Dealing with Depression and Anxiety in College
College is hard enough, but juggling school on top of depression and anxiety is H, E double hockey sticks.
It took me six years to graduate from a four-year institute. I considered dropping out on multiple occasions and here's why.
1) My anxiety prevented me from seeing the professor during office hours. I didn't want them to know how dumb I really was even though that's what they are there for. Professors want you to pass their class, they want to explain the material if you don't understand it.
2) Every time before a test, I would get a nervous breakdown. I never mastered the technique of studying and therefore never did well on tests.
3) Giving presentations freaked me out. I always felt unprepared. I stumbled over sentences, lost my train of thought, and felt short of breath.
4) I never got any sleep in college. I always pulled all-nighters and never ate a decent meal. I spent too much money on-campus food, usually Burger King.
5) I was dealing with an abusive relationship at the same time...
However, the good news is,
1) I met my two best friends in college!
2) I also joined a co-ed fraternity which was volunteer-based, to try to improve my social skills.
3) There were also free health services on campus where I was able to talk to a counselor about the therapy I obviously needed. (I didn't know this until my last year of college, it would have been very helpful to receive six years of counseling instead of one semester, my last semester).
Sometimes I wish I never struggled with depression, or the on and off toxic relationship during these years. I wanted my schoolwork to be my main focus, but I remember crying or skipping class because my boyfriend at the time beckoned me and I couldn't resist out of fear...
I sometimes wish I could go back in time and put my best effort into my studies, but then I remember, at that time, I did the best I could. There were some days I couldn't get out of bed, but I DID and went to class.
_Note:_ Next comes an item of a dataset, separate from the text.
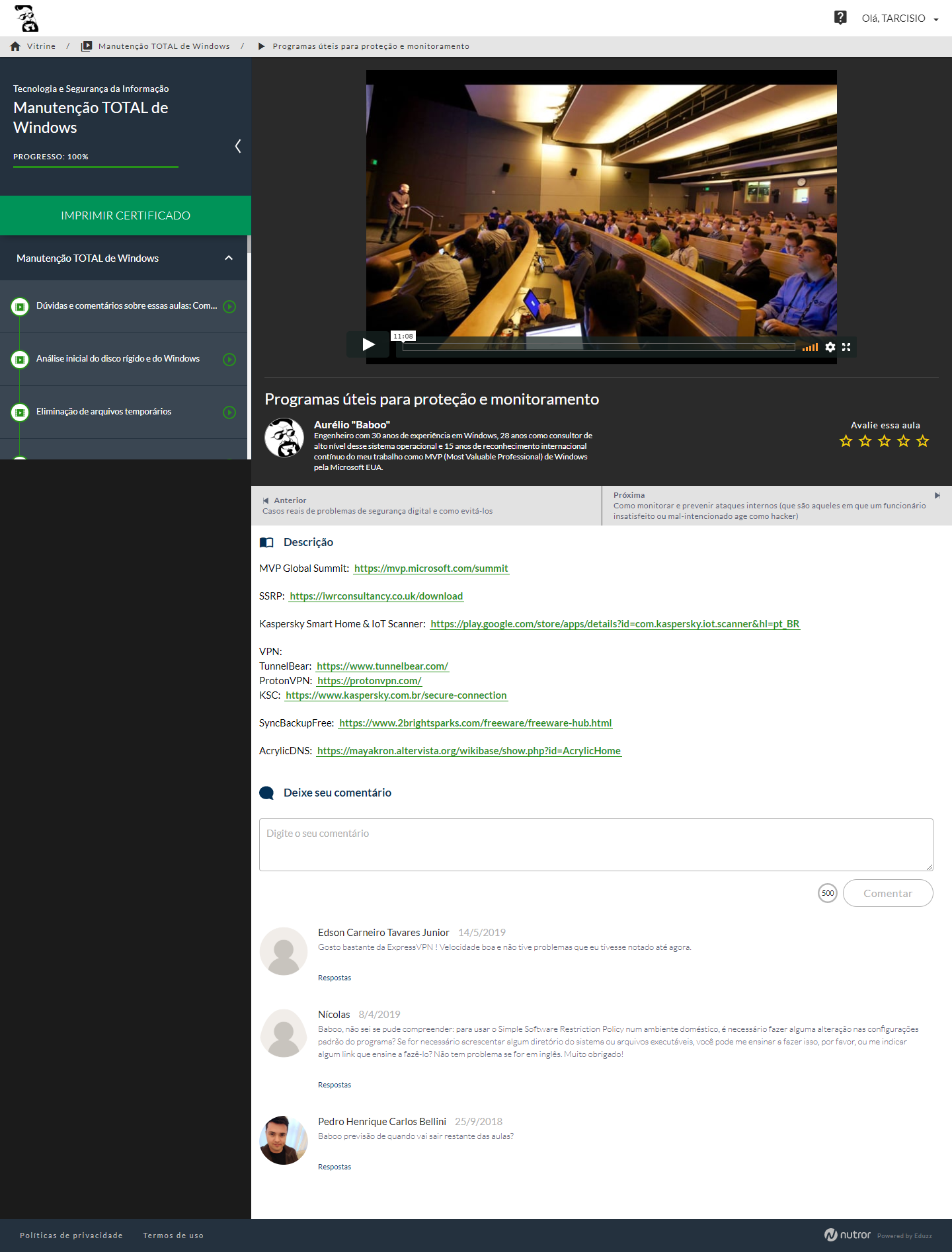The height and width of the screenshot is (1252, 952).
Task: Open video settings gear
Action: pyautogui.click(x=830, y=347)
There were some days I wanted to quit school, but I DIDN'T QUIT. I didn't have the knowledge, or coping mechanisms I do now, so it's easy to say, now, what I should or shouldn't have done, but I did what I could back then, with the only knowledge I had.
I try not to be too hard on myself. I know what I went through, I know how difficult it was, so I try not to judge myself.
Through my efforts, at least I have a degree and proved to myself that I am much stronger than I think I am. I could have easily quit, but I persevered. I accept and love myself for the flaws, mistakes, and mishaps I made in college.
I was with someone extremely manipulative who pointed out all my faults, didn't encourage me to put school first, and made me despise myself. It' nice to finally accept and love myself despite all my faults, because they helped build my identity. I now use my faults as lessons for the future. I am not perfect, and I don't want to be.
I'm proud of myself for tackling school and an abusive relationship at the same time. I triumphed and came out on top. So don't be too hard on yourself. As long as you are doing the best you can, with the knowledge you have, you're succeeding.
Gaining experience is what life is about. Every day I am learning and improving myself. I didn't let depression and anxiety stop me from graduating college, and I surely won't let it stop me from succeeding in future endeavors. Thank you for reading.